The rise in popularity of cryptocurrency–which in fact often was the currency of choice in ransomware attacks–was not something hackers could ignore, thus its new status as the reason for ransomware’s imminent extinction, according to Kaspersky.
“Miners are a discreet and modest way to make money by exploiting users, and are a far cry from the noisy and very noticeable encryption of victim devices,” researchers wrote. “Instead of the large one-off payout achieved with ransomware, cybercriminals employing mining as a tactic can benefit from an inconspicuous, stable and continuous flow of funds.”

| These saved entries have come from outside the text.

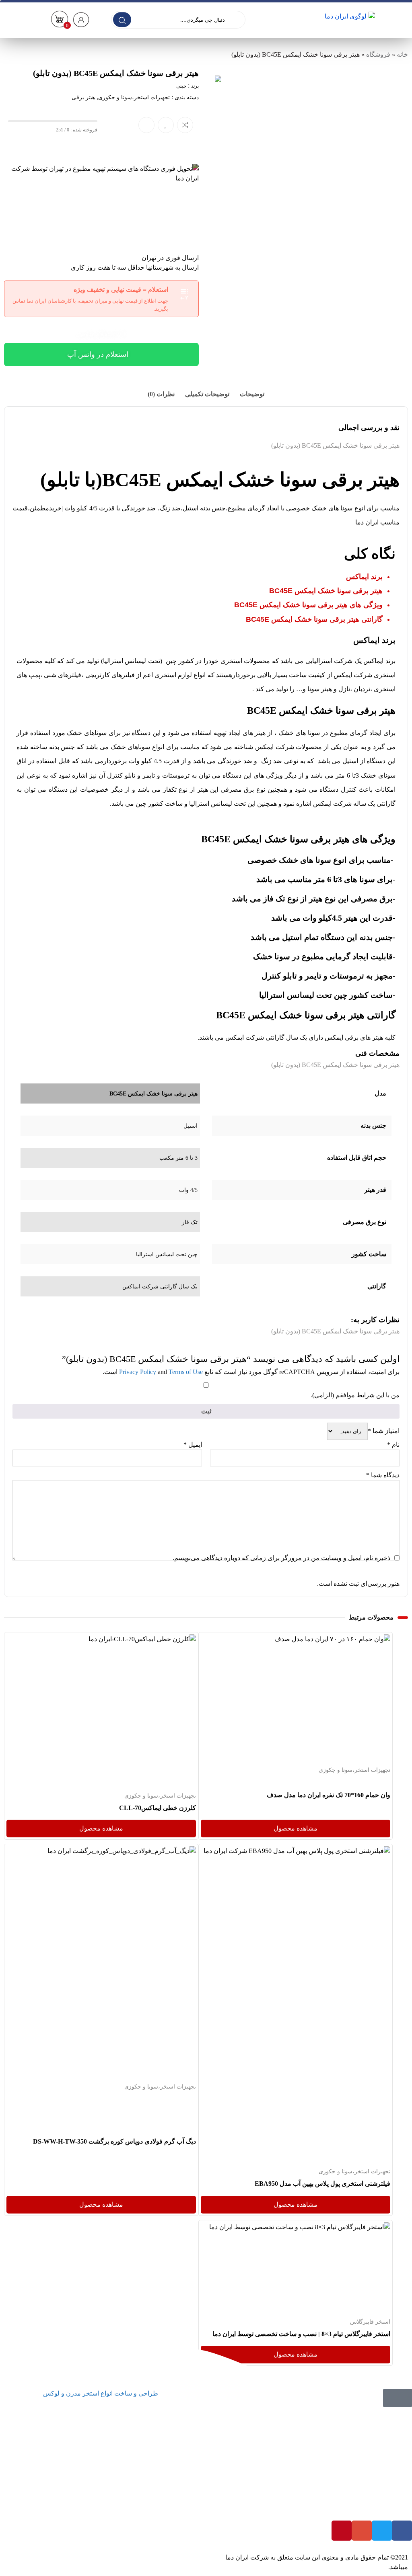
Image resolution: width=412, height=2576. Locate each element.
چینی (181, 86)
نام (393, 1444)
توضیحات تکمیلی (207, 394)
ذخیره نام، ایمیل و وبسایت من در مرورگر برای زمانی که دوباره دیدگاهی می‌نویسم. (281, 1557)
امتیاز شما (384, 1430)
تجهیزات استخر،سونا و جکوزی (134, 97)
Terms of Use (186, 1371)
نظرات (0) (161, 394)
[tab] (252, 394)
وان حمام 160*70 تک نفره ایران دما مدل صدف (328, 1795)
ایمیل (192, 1444)
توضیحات (252, 394)
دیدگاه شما (383, 1475)
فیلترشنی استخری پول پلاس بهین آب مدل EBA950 (322, 2184)
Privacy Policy (137, 1371)
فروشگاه (378, 54)
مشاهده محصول (368, 1639)
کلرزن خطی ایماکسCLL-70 (157, 1807)
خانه (402, 54)
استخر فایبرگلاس (370, 2322)
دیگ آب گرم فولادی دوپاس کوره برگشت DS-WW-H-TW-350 (114, 2141)
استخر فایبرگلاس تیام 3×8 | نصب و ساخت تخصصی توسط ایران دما (301, 2333)
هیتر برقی (83, 97)
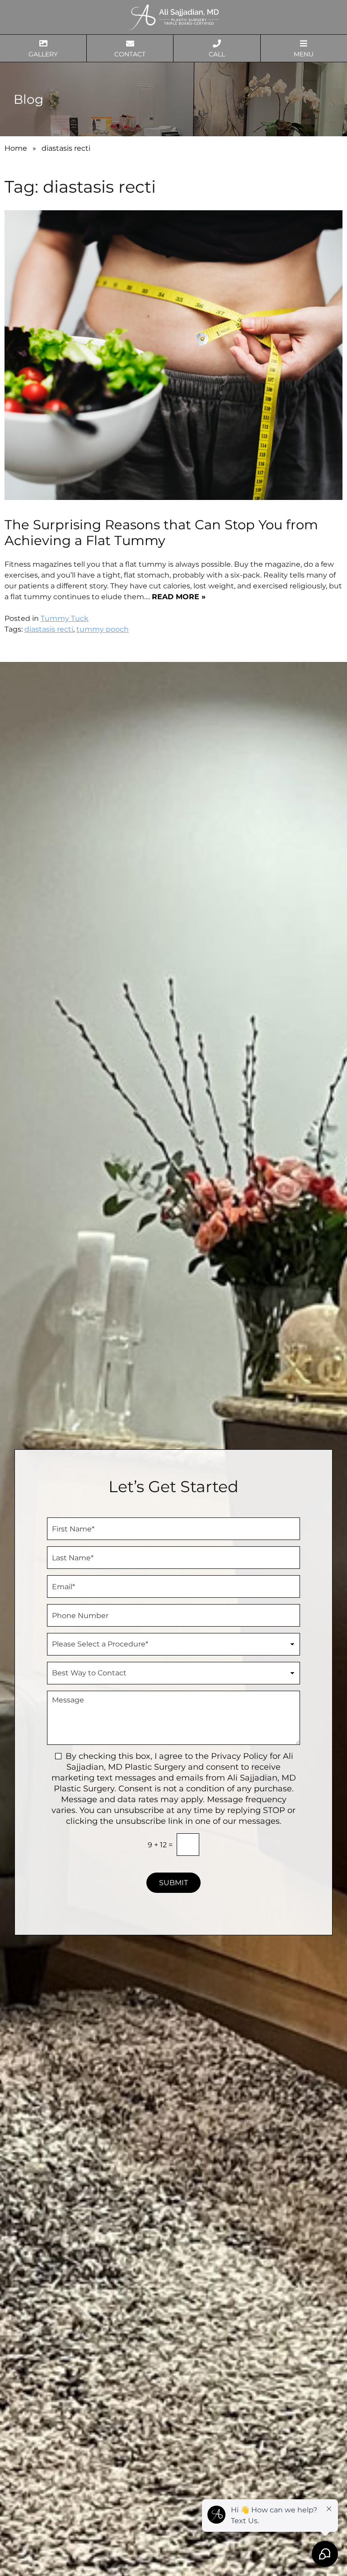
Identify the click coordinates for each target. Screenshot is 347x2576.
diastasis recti (48, 629)
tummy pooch (102, 629)
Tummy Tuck (65, 618)
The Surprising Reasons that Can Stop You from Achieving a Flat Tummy (161, 532)
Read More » (179, 596)
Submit (173, 1882)
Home (16, 148)
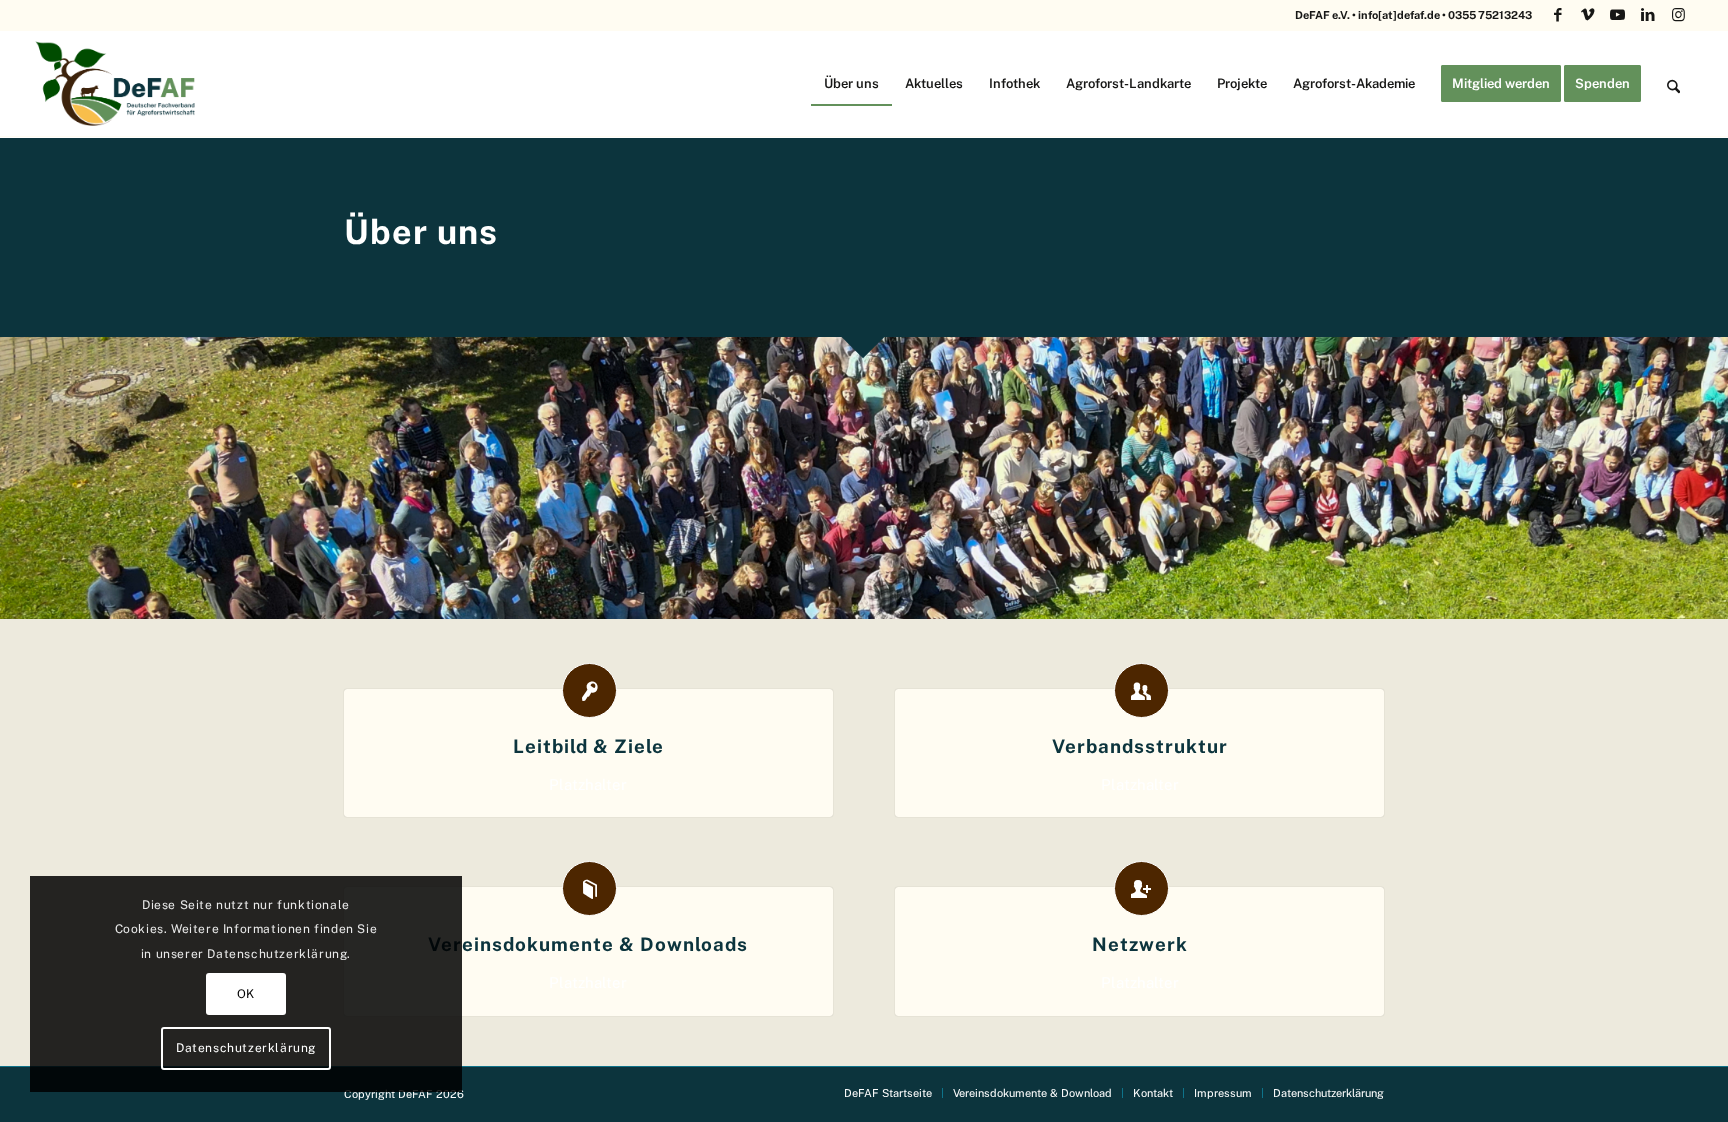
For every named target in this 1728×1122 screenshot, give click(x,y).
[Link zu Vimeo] (1587, 15)
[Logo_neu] (118, 83)
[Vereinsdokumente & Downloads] (589, 888)
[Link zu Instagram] (1678, 15)
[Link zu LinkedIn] (1647, 15)
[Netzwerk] (1141, 888)
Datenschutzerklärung (246, 1048)
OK (246, 994)
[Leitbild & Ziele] (589, 690)
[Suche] (1673, 83)
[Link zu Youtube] (1617, 15)
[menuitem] (851, 83)
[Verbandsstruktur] (1141, 690)
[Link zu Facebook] (1557, 15)
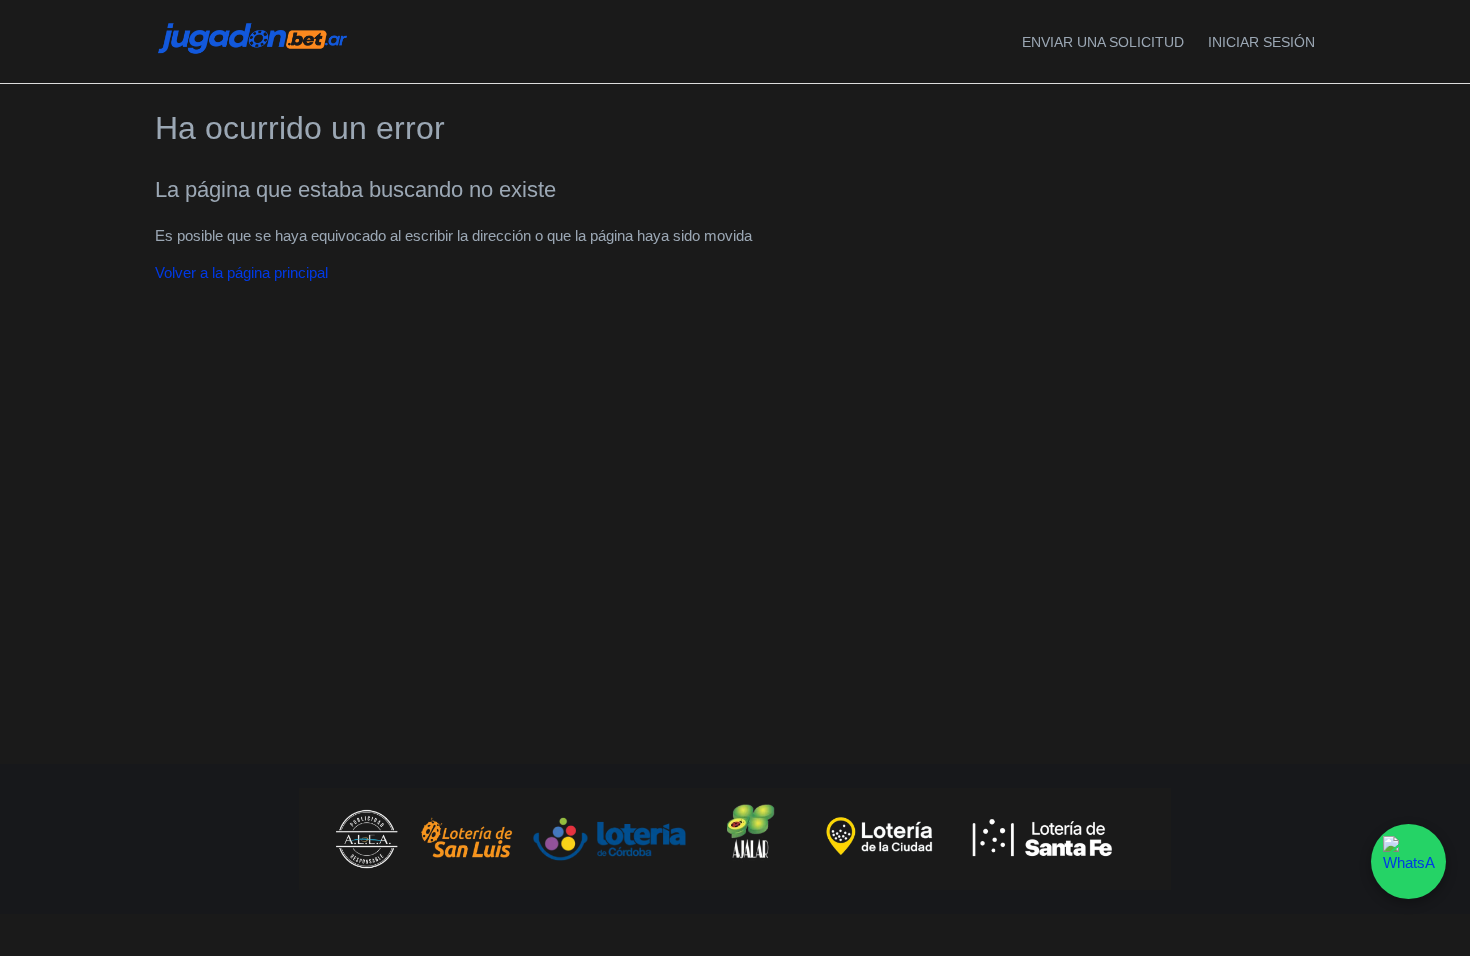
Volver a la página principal (241, 272)
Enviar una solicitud (1103, 42)
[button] (1261, 42)
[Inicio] (252, 52)
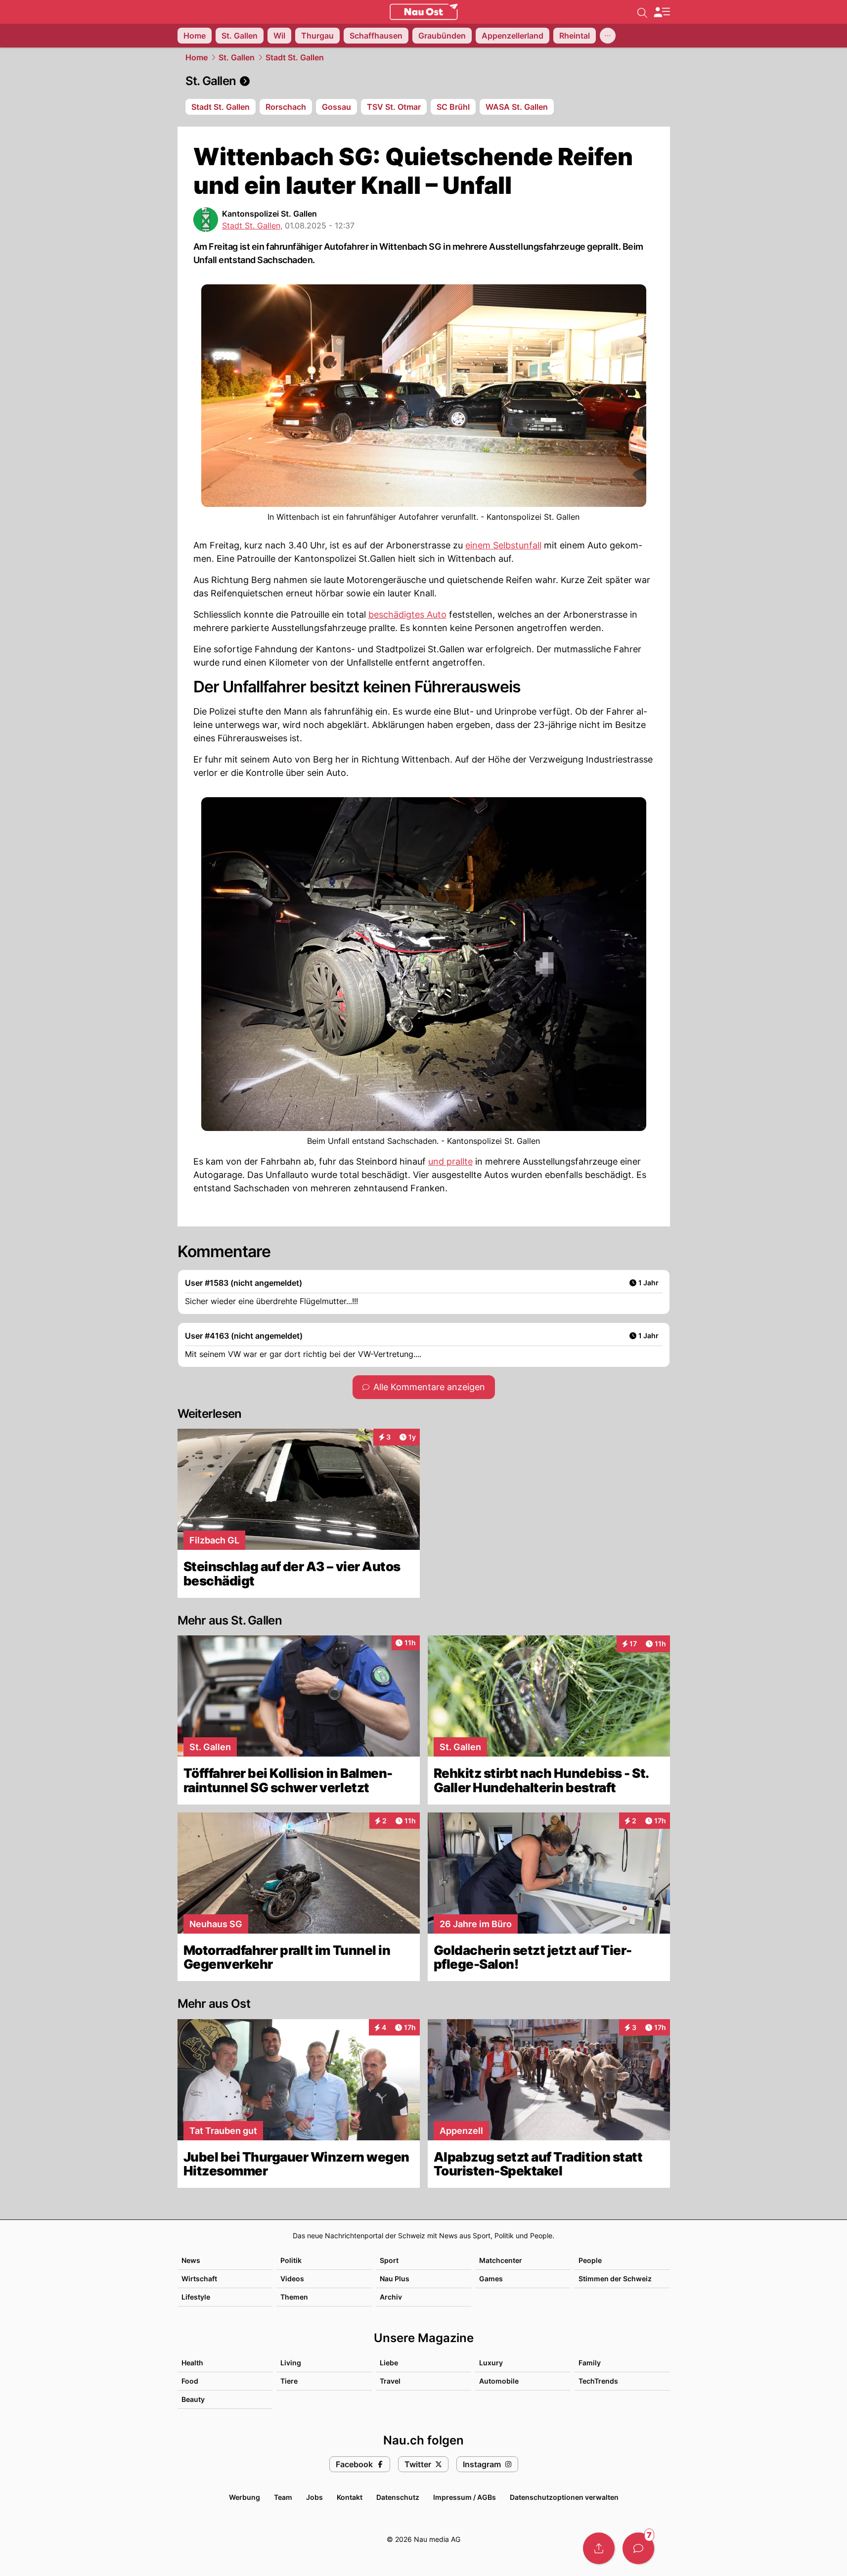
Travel (390, 2381)
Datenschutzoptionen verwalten (564, 2497)
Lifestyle (195, 2297)
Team (283, 2497)
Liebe (389, 2362)
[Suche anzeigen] (642, 12)
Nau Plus (394, 2278)
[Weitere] (608, 36)
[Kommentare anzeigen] (638, 2548)
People (590, 2260)
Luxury (491, 2362)
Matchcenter (500, 2260)
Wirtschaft (199, 2278)
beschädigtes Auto (407, 614)
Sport (389, 2260)
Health (192, 2362)
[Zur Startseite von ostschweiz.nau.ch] (424, 12)
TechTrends (598, 2381)
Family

The findings of the report support these claims. Researchers found almost a 50 percent rise in crypto-mining year over year from 2016 to 2017, from 1.9 million users encountering miners between 2016 and 2017 to 2.7 million between 2017 and 2018.
“The true spike in mining started in summer 2016, and the increase became more and more steady, resulting in over 400,000 hits a month, while fluctuating with cryptocurrency prices,” researchers wrote. “Monero, for instance, increased its price several times in approximately the same period of time. A year later, the situation remained the same, but on steroids, with the number of hits exceeding not 400,000 but 600,000 per month.”
Moreover, the share of miners detected from both the overall number of threats detected and the overall risk-tool detections also climbed steadily between 2016 and 2017, researchers found. The former rose from about 3 percent in 2016-2017 to more than 4 percent in 2017-2018, and the latter from more than 5 percent to 8 percent in the same year-over-year period.